Derrière la barrière des hauts des Martinaux, le chemin carrossable continue. En pente douce et régulière, il est très confortable pour les jeunes et les petits qui nous accompagnent aujourd’hui et aussi pour ceux qui doivent les porter de temps à autre. Le chemin serpente, fait quelques virages qui offrent l’opportunité de découvrir naturellement en marchant le large panorama du bout du lac, les lignes successives des sommets qui vont du fond de la vallée du Rhône jusqu’au Jura neuchâtelois. Cherchant un raccourci, Kalista découvre dans un creux du talus herbeux une sorte de monstre préhistorique, un minuscule crocodile noir brillant, ou quelque chose d’approchant, que l’on identifiera faussement comme étant un triton mais qui, après quelques recherches, s’avère être une salamandre noire (salamandra atra atra, présente dans les Alpres vaudoises entre 800 et 2000m, source www.karch.ch).

Depuis l’alpage du Crêtelet à 1949m, on quitte la pente régulière et douce du chemin pour prendre la diagonale dans la pente herbeuse, en direction de la Croix de Javerne, jusqu’à atteindre l’arête et puis, en quelques minutes ensuite, la cabane de la Tourche à 2198m. L’endroit est tellement suspendu, vertigineux même, qu’il laisse l’impression que par un pas de travers on pourrait se retrouver à tomber dans le Rhône à St-Maurice, 1800m plus bas. Pour certains d’entre nous, l’endroit est une réelle découverte ; alors que pour d’autres, déjà venus là en hiver ou en été, c’est un plaisir renouvelé. La vue est magnifique.  Cette position très haute, totalement dégagée et parfaitement alignée dans l’axe du lac, en fait un point de vue exceptionnel.

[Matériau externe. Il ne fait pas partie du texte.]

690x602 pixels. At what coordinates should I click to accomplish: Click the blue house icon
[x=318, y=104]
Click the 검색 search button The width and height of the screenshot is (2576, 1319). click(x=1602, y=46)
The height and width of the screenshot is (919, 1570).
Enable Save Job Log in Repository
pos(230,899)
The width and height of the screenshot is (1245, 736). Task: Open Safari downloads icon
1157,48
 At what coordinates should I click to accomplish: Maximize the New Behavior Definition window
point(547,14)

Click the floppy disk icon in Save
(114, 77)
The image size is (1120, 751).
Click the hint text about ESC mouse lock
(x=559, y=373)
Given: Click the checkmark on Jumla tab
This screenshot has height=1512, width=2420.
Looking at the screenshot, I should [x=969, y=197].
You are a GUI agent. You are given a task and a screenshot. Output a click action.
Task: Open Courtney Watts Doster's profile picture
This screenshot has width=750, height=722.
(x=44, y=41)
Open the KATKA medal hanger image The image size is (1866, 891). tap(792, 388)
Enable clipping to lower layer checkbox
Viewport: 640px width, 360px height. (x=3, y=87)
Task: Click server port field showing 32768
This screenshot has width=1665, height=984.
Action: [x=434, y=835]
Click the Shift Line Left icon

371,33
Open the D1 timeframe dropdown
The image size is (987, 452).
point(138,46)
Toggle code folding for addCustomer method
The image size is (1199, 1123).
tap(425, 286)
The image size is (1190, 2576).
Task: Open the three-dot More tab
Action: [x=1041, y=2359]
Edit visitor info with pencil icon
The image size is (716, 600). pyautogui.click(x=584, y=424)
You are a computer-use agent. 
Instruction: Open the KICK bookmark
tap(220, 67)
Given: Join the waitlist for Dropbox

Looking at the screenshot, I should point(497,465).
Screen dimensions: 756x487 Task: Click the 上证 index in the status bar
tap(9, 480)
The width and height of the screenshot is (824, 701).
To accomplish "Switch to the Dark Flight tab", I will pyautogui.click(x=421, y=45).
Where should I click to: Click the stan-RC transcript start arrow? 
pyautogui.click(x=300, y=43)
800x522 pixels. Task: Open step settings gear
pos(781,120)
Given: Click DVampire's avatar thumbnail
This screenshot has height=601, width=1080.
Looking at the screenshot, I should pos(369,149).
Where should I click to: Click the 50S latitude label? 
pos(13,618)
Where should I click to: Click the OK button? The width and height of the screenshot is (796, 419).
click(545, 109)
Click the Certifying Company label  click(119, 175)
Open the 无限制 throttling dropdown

Après un pique-nique convivial, le petit groupe va se scinder en deux. Les plus petits vont redescendre sur les Martinaux par le large chemin carrossable, alors qu’un petit nombre, plus aguerri, choisit de rallier Frenières-sur-Bex dans le vallon de L’Avançon. C’est une longue marche qui reprend la crête herbeuse qui rejoint la Croix de Javerne, continue sur les chalets de Javerne et laisse Euzanne à main droite pour plonger dans le vallon par la forêt. On manque de peu l’embranchement après Javerne et c’est à un berger au chalet Le Mazot des Dames, un nom qui valait bien un petit détour, que nous devrons de retrouver notre chemin. Il nous indique un point de liaison, en bas de son pré pentu, pour rejoindre le chemin creux en forêt, défoncé par le passage des bovins. Prisca y salira quelques peu ses chaussures trop basses. Ma foi, il est des leçons qui marquent, le cuir d’abord, le fond de culotte parfois et l’amour-propre aussi un peu.

Sous un soleil puissant, le cheminement sous les frondaisons est un véritable régal, comme la bière rafraichissante sur une terrasse à Bex avec l’accompagnement inattendu d’un rocker local.

J’n’ étais encore qu’un enfant de chœur, que j’avais déjà mon cœur de rockeur. J’n’ aimais pas beaucoup l’école, j’ne vivais que pour mes idoles, yeah, yeah, yeah.